What is expected: Turn all of the material below into a Markdown table with two columns, Row and Line. Give each non-blank line its own numbered row and leave out blank lines.

------------------------------------------------------------

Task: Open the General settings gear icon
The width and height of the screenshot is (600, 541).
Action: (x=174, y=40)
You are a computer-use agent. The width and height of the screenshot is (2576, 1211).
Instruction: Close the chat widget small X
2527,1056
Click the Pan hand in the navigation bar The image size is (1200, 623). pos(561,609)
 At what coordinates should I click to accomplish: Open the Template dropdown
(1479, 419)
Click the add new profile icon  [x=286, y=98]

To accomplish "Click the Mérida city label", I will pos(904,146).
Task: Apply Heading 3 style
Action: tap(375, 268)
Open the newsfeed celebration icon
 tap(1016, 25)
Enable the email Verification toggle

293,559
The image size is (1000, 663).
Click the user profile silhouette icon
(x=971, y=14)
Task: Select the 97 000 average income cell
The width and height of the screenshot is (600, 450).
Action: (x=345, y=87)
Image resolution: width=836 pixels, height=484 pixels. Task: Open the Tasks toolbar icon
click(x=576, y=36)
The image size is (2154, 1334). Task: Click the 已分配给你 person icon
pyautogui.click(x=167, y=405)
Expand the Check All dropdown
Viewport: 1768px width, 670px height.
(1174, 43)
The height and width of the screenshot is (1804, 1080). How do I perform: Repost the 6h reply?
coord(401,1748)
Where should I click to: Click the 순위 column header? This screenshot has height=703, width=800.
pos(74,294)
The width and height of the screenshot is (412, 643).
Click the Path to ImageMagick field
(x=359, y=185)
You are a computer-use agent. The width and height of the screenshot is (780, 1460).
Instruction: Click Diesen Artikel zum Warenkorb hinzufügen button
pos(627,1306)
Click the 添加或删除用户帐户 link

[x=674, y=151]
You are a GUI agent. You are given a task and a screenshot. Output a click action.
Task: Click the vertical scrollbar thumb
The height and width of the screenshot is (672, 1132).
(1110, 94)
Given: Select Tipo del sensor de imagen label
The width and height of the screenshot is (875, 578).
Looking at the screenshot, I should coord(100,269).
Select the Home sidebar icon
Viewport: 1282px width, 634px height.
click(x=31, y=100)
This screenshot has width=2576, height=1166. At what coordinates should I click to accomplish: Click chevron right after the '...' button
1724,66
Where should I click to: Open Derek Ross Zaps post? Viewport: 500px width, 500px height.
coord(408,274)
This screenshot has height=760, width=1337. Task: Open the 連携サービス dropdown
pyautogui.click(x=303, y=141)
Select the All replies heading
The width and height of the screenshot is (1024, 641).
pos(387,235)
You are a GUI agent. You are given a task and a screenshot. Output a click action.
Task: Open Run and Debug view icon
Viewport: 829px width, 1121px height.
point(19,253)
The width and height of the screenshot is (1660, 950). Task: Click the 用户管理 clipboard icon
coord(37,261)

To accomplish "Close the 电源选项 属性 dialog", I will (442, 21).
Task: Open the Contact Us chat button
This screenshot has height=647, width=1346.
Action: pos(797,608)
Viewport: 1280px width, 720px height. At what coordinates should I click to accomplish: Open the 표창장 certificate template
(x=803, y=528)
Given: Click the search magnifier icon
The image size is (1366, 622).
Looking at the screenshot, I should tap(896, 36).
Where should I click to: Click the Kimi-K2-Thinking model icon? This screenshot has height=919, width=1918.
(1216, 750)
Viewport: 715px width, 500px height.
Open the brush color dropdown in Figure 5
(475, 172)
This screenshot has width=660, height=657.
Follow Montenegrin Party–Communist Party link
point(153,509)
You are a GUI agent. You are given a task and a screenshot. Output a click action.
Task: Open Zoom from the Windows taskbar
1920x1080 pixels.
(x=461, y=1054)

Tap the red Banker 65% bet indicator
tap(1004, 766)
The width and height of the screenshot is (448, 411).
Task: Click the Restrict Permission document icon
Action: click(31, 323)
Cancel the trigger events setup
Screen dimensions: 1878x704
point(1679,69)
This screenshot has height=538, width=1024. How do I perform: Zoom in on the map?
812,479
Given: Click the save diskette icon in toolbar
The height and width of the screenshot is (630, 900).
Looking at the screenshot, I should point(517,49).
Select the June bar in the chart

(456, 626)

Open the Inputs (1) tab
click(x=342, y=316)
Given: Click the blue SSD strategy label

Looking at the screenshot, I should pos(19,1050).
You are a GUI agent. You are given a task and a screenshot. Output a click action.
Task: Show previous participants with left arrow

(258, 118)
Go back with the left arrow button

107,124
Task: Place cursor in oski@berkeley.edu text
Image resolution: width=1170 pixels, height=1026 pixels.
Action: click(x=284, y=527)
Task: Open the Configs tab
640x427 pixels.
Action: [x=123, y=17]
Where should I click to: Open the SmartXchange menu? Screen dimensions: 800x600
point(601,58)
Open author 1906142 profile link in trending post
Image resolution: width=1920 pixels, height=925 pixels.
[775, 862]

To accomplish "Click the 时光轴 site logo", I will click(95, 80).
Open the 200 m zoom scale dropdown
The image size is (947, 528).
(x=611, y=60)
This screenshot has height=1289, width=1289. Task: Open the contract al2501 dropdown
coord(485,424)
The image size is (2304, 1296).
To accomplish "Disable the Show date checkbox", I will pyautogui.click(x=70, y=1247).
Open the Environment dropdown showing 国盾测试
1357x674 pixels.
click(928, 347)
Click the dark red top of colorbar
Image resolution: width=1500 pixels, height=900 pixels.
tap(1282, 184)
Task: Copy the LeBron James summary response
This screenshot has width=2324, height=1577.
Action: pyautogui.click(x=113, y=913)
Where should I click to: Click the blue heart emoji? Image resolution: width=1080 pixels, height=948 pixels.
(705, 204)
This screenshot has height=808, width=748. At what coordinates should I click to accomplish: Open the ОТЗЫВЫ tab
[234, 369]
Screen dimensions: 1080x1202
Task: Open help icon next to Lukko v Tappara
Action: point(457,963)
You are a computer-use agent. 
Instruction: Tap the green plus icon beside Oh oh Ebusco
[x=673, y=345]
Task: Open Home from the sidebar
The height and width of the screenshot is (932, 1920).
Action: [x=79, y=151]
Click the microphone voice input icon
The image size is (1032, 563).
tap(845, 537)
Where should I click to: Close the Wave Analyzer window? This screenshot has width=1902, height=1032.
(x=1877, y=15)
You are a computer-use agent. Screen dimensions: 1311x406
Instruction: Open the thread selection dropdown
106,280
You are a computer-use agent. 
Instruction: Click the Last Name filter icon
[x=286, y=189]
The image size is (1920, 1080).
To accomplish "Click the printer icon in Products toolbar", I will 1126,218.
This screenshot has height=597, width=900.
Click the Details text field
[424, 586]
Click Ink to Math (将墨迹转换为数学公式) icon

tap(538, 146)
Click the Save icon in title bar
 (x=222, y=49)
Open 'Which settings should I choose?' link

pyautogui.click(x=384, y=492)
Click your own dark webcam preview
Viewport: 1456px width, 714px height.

------------------------------------------------------------

Exercise answer:
| Row | Line |
|---|---|
| 1 | Task: Open the General settings gear icon |
| 2 | The width and height of the screenshot is (600, 541). |
| 3 | Action: (x=174, y=40) |
| 4 | You are a computer-use agent. The width and height of the screenshot is (2576, 1211). |
| 5 | Instruction: Close the chat widget small X |
| 6 | 2527,1056 |
| 7 | Click the Pan hand in the navigation bar The image size is (1200, 623). pos(561,609) |
| 8 |  At what coordinates should I click to accomplish: Open the Template dropdown |
| 9 | (1479, 419) |
| 10 | Click the add new profile icon  [x=286, y=98] |
| 11 | To accomplish "Click the Mérida city label", I will pos(904,146). |
| 12 | Task: Apply Heading 3 style |
| 13 | Action: tap(375, 268) |
| 14 | Open the newsfeed celebration icon |
| 15 |  tap(1016, 25) |
| 16 | Enable the email Verification toggle |
| 17 | 293,559 |
| 18 | The image size is (1000, 663). |
| 19 | Click the user profile silhouette icon |
| 20 | (x=971, y=14) |
| 21 | Task: Select the 97 000 average income cell |
| 22 | The width and height of the screenshot is (600, 450). |
| 23 | Action: (x=345, y=87) |
| 24 | Image resolution: width=836 pixels, height=484 pixels. Task: Open the Tasks toolbar icon |
| 25 | click(x=576, y=36) |
| 26 | The image size is (2154, 1334). Task: Click the 已分配给你 person icon |
| 27 | pyautogui.click(x=167, y=405) |
| 28 | Expand the Check All dropdown |
| 29 | Viewport: 1768px width, 670px height. |
| 30 | (1174, 43) |
| 31 | The height and width of the screenshot is (1804, 1080). How do I perform: Repost the 6h reply? |
| 32 | coord(401,1748) |
| 33 | Where should I click to: Click the 순위 column header? This screenshot has height=703, width=800. |
| 34 | pos(74,294) |
| 35 | The width and height of the screenshot is (412, 643). |
| 36 | Click the Path to ImageMagick field |
| 37 | (x=359, y=185) |
| 38 | You are a computer-use agent. The width and height of the screenshot is (780, 1460). |
| 39 | Instruction: Click Diesen Artikel zum Warenkorb hinzufügen button |
| 40 | pos(627,1306) |
| 41 | Click the 添加或删除用户帐户 link |
| 42 | [x=674, y=151] |
| 43 | You are a GUI agent. You are given a task and a screenshot. Output a click action. |
| 44 | Task: Click the vertical scrollbar thumb |
| 45 | The height and width of the screenshot is (672, 1132). |
| 46 | (1110, 94) |
| 47 | Given: Select Tipo del sensor de imagen label |
| 48 | The width and height of the screenshot is (875, 578). |
| 49 | Looking at the screenshot, I should coord(100,269). |
| 50 | Select the Home sidebar icon |
| 51 | Viewport: 1282px width, 634px height. |
| 52 | click(x=31, y=100) |
| 53 | This screenshot has width=2576, height=1166. At what coordinates should I click to accomplish: Click chevron right after the '...' button |
| 54 | 1724,66 |
| 55 | Where should I click to: Open Derek Ross Zaps post? Viewport: 500px width, 500px height. |
| 56 | coord(408,274) |
| 57 | This screenshot has height=760, width=1337. Task: Open the 連携サービス dropdown |
| 58 | pyautogui.click(x=303, y=141) |
| 59 | Select the All replies heading |
| 60 | The width and height of the screenshot is (1024, 641). |
| 61 | pos(387,235) |
| 62 | You are a GUI agent. You are given a task and a screenshot. Output a click action. |
| 63 | Task: Open Run and Debug view icon |
| 64 | Viewport: 829px width, 1121px height. |
| 65 | point(19,253) |
| 66 | The width and height of the screenshot is (1660, 950). Task: Click the 用户管理 clipboard icon |
| 67 | coord(37,261) |
| 68 | To accomplish "Close the 电源选项 属性 dialog", I will (442, 21). |
| 69 | Task: Open the Contact Us chat button |
| 70 | This screenshot has height=647, width=1346. |
| 71 | Action: pos(797,608) |
| 72 | Viewport: 1280px width, 720px height. At what coordinates should I click to accomplish: Open the 표창장 certificate template |
| 73 | (x=803, y=528) |
| 74 | Given: Click the search magnifier icon |
| 75 | The image size is (1366, 622). |
| 76 | Looking at the screenshot, I should tap(896, 36). |
| 77 | Where should I click to: Click the Kimi-K2-Thinking model icon? This screenshot has height=919, width=1918. |
| 78 | (1216, 750) |
| 79 | Viewport: 715px width, 500px height. |
| 80 | Open the brush color dropdown in Figure 5 |
| 81 | (475, 172) |
| 82 | This screenshot has width=660, height=657. |
| 83 | Follow Montenegrin Party–Communist Party link |
| 84 | point(153,509) |
| 85 | You are a GUI agent. You are given a task and a screenshot. Output a click action. |
| 86 | Task: Open Zoom from the Windows taskbar |
| 87 | 1920x1080 pixels. |
| 88 | (x=461, y=1054) |
| 89 | Tap the red Banker 65% bet indicator |
| 90 | tap(1004, 766) |
| 91 | The width and height of the screenshot is (448, 411). |
| 92 | Task: Click the Restrict Permission document icon |
| 93 | Action: click(31, 323) |
| 94 | Cancel the trigger events setup |
| 95 | Screen dimensions: 1878x704 |
| 96 | point(1679,69) |
| 97 | This screenshot has height=538, width=1024. How do I perform: Zoom in on the map? |
| 98 | 812,479 |
| 99 | Given: Click the save diskette icon in toolbar |
| 100 | The height and width of the screenshot is (630, 900). |
| 101 | Looking at the screenshot, I should point(517,49). |
| 102 | Select the June bar in the chart |
| 103 | (456, 626) |
| 104 | Open the Inputs (1) tab |
| 105 | click(x=342, y=316) |
| 106 | Given: Click the blue SSD strategy label |
| 107 | Looking at the screenshot, I should pos(19,1050). |
| 108 | You are a GUI agent. You are given a task and a screenshot. Output a click action. |
| 109 | Task: Show previous participants with left arrow |
| 110 | (258, 118) |
| 111 | Go back with the left arrow button |
| 112 | 107,124 |
| 113 | Task: Place cursor in oski@berkeley.edu text |
| 114 | Image resolution: width=1170 pixels, height=1026 pixels. |
| 115 | Action: click(x=284, y=527) |
| 116 | Task: Open the Configs tab |
| 117 | 640x427 pixels. |
| 118 | Action: [x=123, y=17] |
| 119 | Where should I click to: Open the SmartXchange menu? Screen dimensions: 800x600 |
| 120 | point(601,58) |
| 121 | Open author 1906142 profile link in trending post |
| 122 | Image resolution: width=1920 pixels, height=925 pixels. |
| 123 | [775, 862] |
| 124 | To accomplish "Click the 时光轴 site logo", I will click(95, 80). |
| 125 | Open the 200 m zoom scale dropdown |
| 126 | The image size is (947, 528). |
| 127 | (x=611, y=60) |
| 128 | This screenshot has height=1289, width=1289. Task: Open the contract al2501 dropdown |
| 129 | coord(485,424) |
| 130 | The image size is (2304, 1296). |
| 131 | To accomplish "Disable the Show date checkbox", I will pyautogui.click(x=70, y=1247). |
| 132 | Open the Environment dropdown showing 国盾测试 |
| 133 | 1357x674 pixels. |
| 134 | click(928, 347) |
| 135 | Click the dark red top of colorbar |
| 136 | Image resolution: width=1500 pixels, height=900 pixels. |
| 137 | tap(1282, 184) |
| 138 | Task: Copy the LeBron James summary response |
| 139 | This screenshot has width=2324, height=1577. |
| 140 | Action: pyautogui.click(x=113, y=913) |
| 141 | Where should I click to: Click the blue heart emoji? Image resolution: width=1080 pixels, height=948 pixels. |
| 142 | (705, 204) |
| 143 | This screenshot has height=808, width=748. At what coordinates should I click to accomplish: Open the ОТЗЫВЫ tab |
| 144 | [234, 369] |
| 145 | Screen dimensions: 1080x1202 |
| 146 | Task: Open help icon next to Lukko v Tappara |
| 147 | Action: point(457,963) |
| 148 | You are a computer-use agent.  |
| 149 | Instruction: Tap the green plus icon beside Oh oh Ebusco |
| 150 | [x=673, y=345] |
| 151 | Task: Open Home from the sidebar |
| 152 | The height and width of the screenshot is (932, 1920). |
| 153 | Action: [x=79, y=151] |
| 154 | Click the microphone voice input icon |
| 155 | The image size is (1032, 563). |
| 156 | tap(845, 537) |
| 157 | Where should I click to: Close the Wave Analyzer window? This screenshot has width=1902, height=1032. |
| 158 | (x=1877, y=15) |
| 159 | You are a computer-use agent. Screen dimensions: 1311x406 |
| 160 | Instruction: Open the thread selection dropdown |
| 161 | 106,280 |
| 162 | You are a computer-use agent.  |
| 163 | Instruction: Click the Last Name filter icon |
| 164 | [x=286, y=189] |
| 165 | The image size is (1920, 1080). |
| 166 | To accomplish "Click the printer icon in Products toolbar", I will 1126,218. |
| 167 | This screenshot has height=597, width=900. |
| 168 | Click the Details text field |
| 169 | [424, 586] |
| 170 | Click Ink to Math (将墨迹转换为数学公式) icon |
| 171 | tap(538, 146) |
| 172 | Click the Save icon in title bar |
| 173 |  (x=222, y=49) |
| 174 | Open 'Which settings should I choose?' link |
| 175 | pyautogui.click(x=384, y=492) |
| 176 | Click your own dark webcam preview |
| 177 | Viewport: 1456px width, 714px height. |